===== Data records =====

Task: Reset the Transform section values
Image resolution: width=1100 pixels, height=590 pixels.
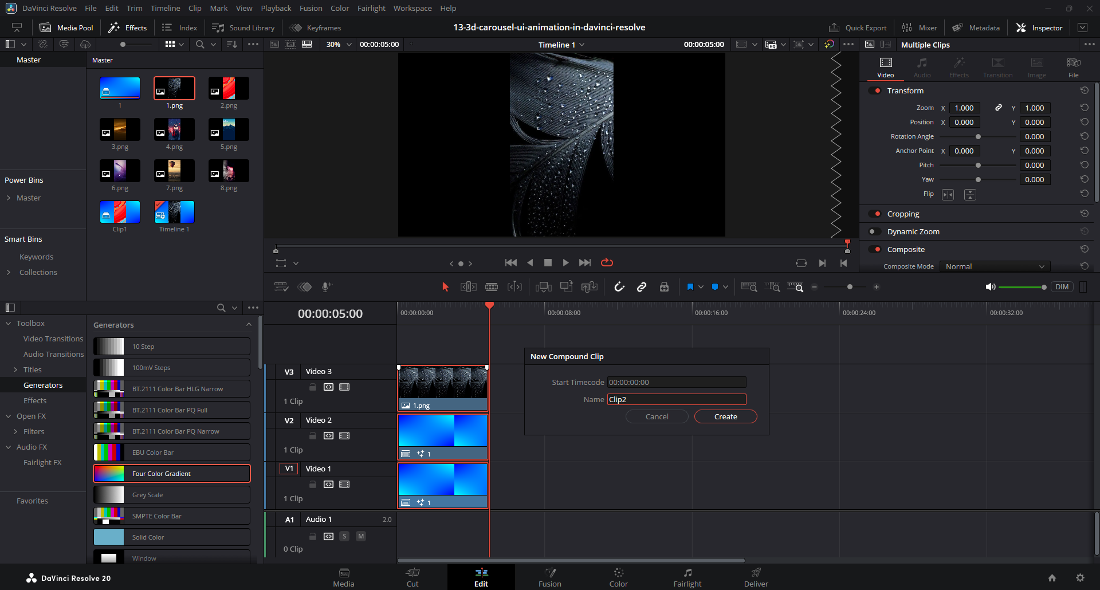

=====
===== Data records =====

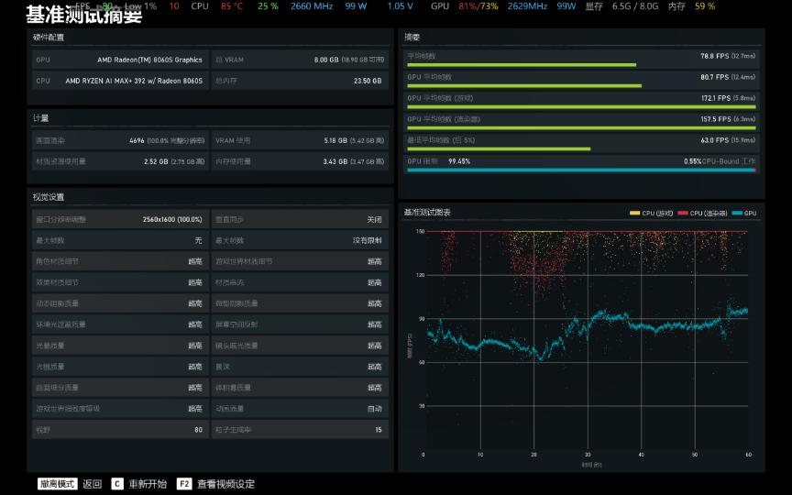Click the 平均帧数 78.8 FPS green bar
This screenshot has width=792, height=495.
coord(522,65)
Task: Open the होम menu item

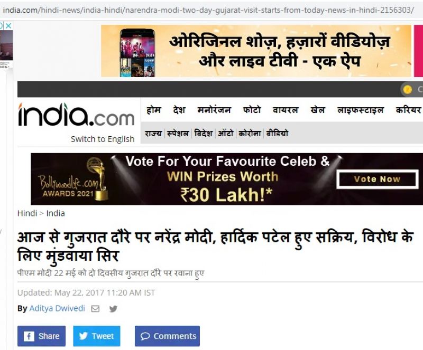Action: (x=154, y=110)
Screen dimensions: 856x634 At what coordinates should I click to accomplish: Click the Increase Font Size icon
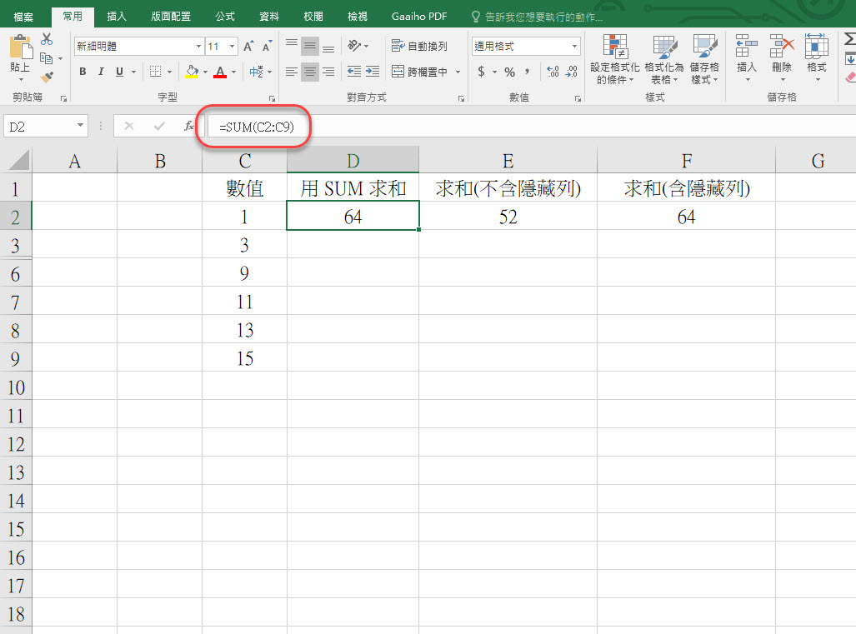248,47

=====

■ **Exercise instructions**:
Your task is to transcribe, with no changes, only the lines of the listing above that lie between the line holding "Task: Reset the Transform section values" and the line holding "Image resolution: width=1100", inclusive.

■ **Task solution**:
Task: Reset the Transform section values
Image resolution: width=1100 pixels, height=590 pixels.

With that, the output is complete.